OpenAI Bots Massacre Team Of Seasoned Dota 2 Veterans Live On Twitch

Dota 2
Researchers and scientists are doing some wonderful things with artificial intelligence (AI), from saving lives in healthcare to improving cybersecurity. AI also being used to beat up on professional gamers. A team of machine learning AI bots known as OpenAI Five once again had its way with professional Dota 2 players, this time on a full five-on-five match livestreamed on Twitch.

OpenAI Five is a team of five neural networks developed by OpenAI, an AI research lab founded by Elon Musk. While not quite the Skynet that Musk fears is a real possibility, OpenAI Five is adept at Dota 2, a game that requires a combination of high-level strategy and teamwork to be effective, especially against professional players.

In this case, OpenAI Five went up against some of the best Dota 2 players in the world. In two out of the three matches, OpenAI Five handily defeated its human opponents, and only lost a single match. The sole defeat only occurred after spectators were allowed to pick the playable characters, and in doing so they selected an imbalanced team.

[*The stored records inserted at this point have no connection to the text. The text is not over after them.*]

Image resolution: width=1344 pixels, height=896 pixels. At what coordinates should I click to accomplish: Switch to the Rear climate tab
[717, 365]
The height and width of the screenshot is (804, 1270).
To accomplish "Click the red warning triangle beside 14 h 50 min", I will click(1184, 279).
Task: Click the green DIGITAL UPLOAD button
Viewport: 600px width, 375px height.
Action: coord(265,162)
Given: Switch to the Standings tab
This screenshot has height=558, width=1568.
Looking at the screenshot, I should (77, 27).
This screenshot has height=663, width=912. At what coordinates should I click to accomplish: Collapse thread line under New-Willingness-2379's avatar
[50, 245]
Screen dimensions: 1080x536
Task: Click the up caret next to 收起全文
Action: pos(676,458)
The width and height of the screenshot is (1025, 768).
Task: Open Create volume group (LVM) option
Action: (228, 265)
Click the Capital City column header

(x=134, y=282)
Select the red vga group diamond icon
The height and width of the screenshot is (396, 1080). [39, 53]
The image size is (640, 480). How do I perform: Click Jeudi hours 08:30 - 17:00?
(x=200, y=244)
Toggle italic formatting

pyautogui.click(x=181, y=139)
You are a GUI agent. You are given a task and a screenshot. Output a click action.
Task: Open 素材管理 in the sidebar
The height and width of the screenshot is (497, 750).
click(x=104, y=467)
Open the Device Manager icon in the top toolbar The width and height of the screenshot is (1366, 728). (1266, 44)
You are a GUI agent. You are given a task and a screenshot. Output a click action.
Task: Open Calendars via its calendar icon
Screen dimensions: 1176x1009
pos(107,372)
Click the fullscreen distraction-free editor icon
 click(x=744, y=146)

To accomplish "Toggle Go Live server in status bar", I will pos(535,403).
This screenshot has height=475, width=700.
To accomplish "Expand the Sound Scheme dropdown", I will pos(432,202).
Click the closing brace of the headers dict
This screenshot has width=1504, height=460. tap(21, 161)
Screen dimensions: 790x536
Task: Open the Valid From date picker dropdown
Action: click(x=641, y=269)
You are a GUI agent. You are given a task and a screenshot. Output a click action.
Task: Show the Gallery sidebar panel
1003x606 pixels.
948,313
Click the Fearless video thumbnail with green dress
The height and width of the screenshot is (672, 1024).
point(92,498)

On the flip side, OpenAI Five claimed victory after whittling down the list of heroes from over 100 to a pool of just 18. Even so, it was an impressive showing. OpenAI Five beat up some well known Dota 2 players, including William "Blitz" Lee and Ioannis "Fogged" Lucas, among others.
OpenAI Five has undergone extensive training leading up to this point. It plays 180 years worth of games against itself every single day, learning strategies via self-play. It trains using a scaled-up version of Proximal Policy Optimiztion running on 256 GPUs and 128,000 CPU cores.

While beating up human opponents in Dota 2 is neat, there are bigger goals that OpenAI is working towards.

"Our underlying motivation reaches beyond Dota. Real-world AI deployments will need to deal with the challenges raised by Dota which are not reflected in Chess, Go, Atari games, or Mujoco benchmark tasks," the OpenAI team adds. "Ultimately, we will measure the success of our Dota system in its application to real-world tasks."